+++ Supplied material +++

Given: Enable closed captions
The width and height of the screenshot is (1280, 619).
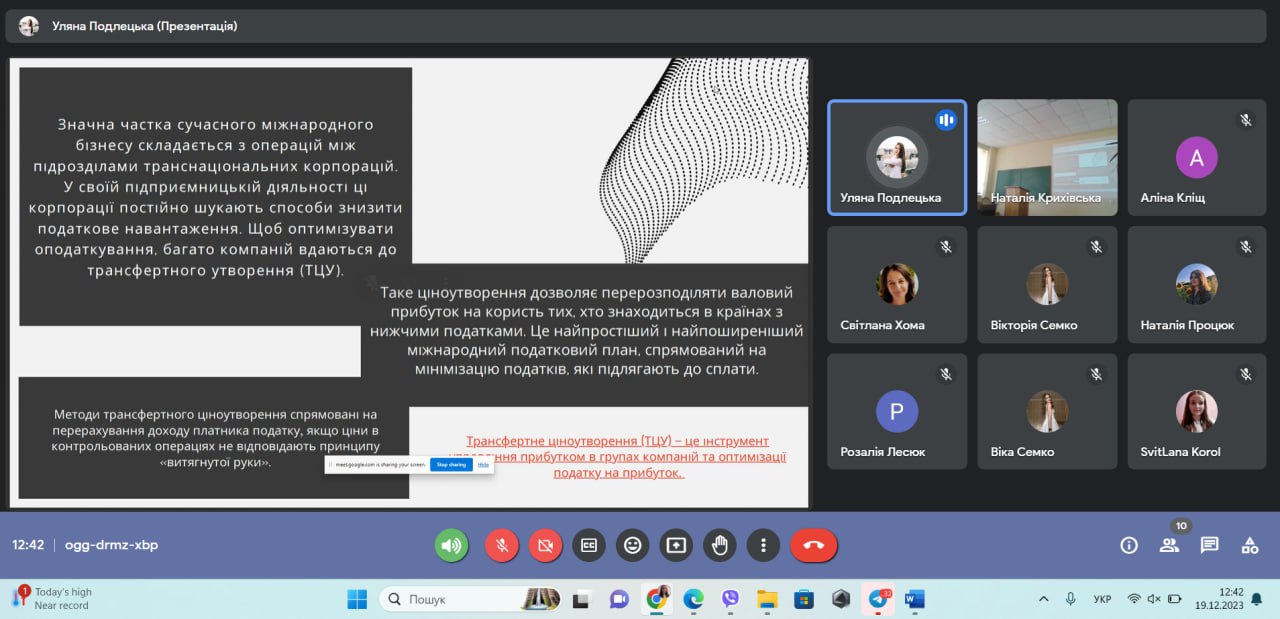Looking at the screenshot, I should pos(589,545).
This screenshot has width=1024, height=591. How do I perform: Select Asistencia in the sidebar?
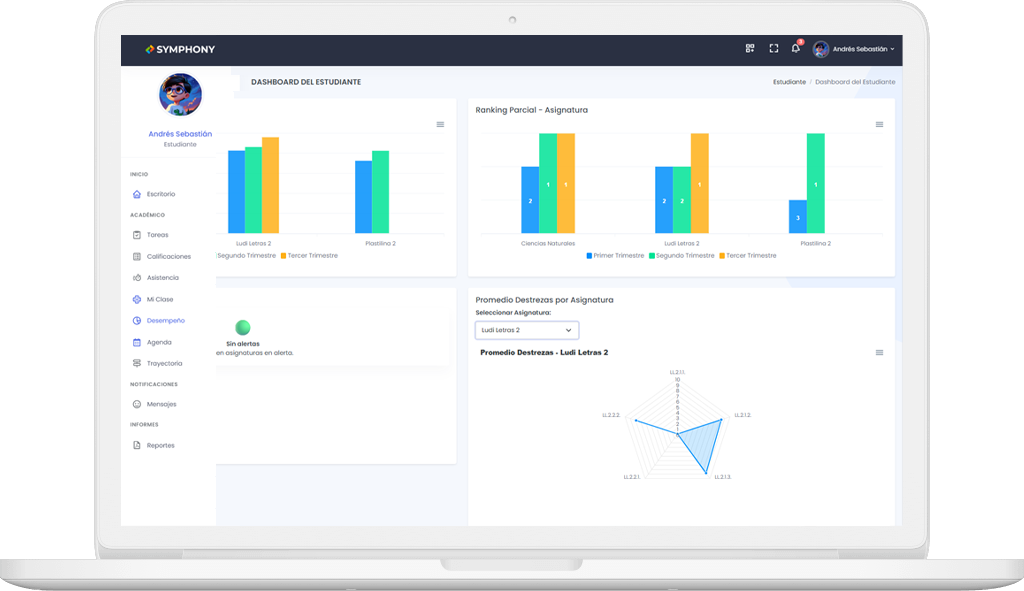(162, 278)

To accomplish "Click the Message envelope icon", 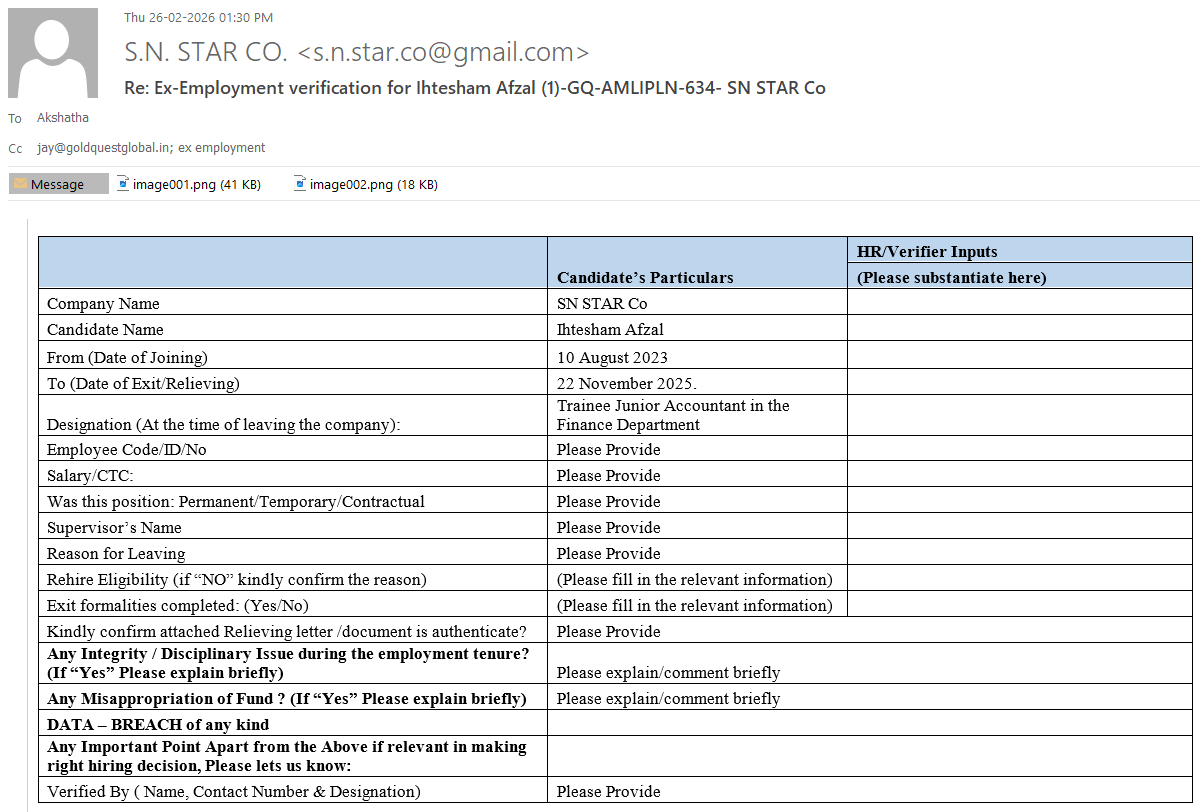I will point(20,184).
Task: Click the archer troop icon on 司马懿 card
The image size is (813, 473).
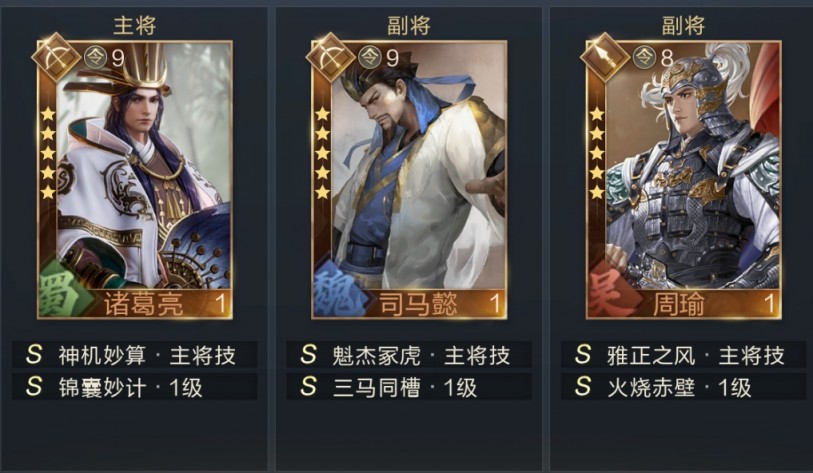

+++

> [Task details]: Please write out, word for word, each line from the one with "Task: Click the archer troop icon on 司马懿 card" to the last line of the data, keeping both ends and omitting pictures.

> [Completed exercise]:
Task: Click the archer troop icon on 司马懿 card
The image size is (813, 473).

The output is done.